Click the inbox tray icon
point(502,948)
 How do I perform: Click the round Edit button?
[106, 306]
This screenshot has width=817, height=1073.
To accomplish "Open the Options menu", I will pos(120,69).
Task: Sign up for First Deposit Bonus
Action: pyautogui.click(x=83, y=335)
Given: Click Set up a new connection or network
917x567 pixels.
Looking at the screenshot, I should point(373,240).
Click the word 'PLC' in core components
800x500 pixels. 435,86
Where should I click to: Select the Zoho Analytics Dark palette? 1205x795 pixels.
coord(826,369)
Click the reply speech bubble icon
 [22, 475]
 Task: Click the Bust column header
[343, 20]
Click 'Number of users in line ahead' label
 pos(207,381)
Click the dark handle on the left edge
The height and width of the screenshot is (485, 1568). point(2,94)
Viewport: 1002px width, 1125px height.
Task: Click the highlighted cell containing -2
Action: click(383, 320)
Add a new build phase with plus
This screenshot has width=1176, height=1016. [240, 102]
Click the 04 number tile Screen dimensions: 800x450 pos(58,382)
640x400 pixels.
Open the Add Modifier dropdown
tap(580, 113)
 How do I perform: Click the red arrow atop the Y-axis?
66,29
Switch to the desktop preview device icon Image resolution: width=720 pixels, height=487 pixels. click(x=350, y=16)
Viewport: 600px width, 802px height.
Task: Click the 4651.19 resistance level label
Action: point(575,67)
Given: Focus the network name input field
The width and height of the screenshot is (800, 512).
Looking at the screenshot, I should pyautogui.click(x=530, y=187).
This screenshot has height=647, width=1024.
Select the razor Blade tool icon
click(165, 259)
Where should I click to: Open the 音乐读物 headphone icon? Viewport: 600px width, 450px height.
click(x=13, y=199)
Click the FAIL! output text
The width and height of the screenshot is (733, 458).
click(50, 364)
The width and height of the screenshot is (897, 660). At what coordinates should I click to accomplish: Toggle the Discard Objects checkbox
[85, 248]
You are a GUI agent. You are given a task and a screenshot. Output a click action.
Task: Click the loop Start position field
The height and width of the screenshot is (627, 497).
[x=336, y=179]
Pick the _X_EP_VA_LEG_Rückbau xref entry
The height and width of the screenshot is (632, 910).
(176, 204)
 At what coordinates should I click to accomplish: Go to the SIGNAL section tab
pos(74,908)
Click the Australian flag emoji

§ INSTRUCTIONS FOR THE TASK: Look above for the line containing "Click the reply speech bubble icon" and the line containing "Click the 04". Transcribe both, with the lines between them, exactly.

§ EXERCISE RESPONSE:
Click the reply speech bubble icon
 [22, 475]
 Task: Click the Bust column header
[343, 20]
Click 'Number of users in line ahead' label
 pos(207,381)
Click the dark handle on the left edge
The height and width of the screenshot is (485, 1568). point(2,94)
Viewport: 1002px width, 1125px height.
Task: Click the highlighted cell containing -2
Action: click(383, 320)
Add a new build phase with plus
This screenshot has width=1176, height=1016. [240, 102]
Click the 04 number tile Screen dimensions: 800x450 pos(58,382)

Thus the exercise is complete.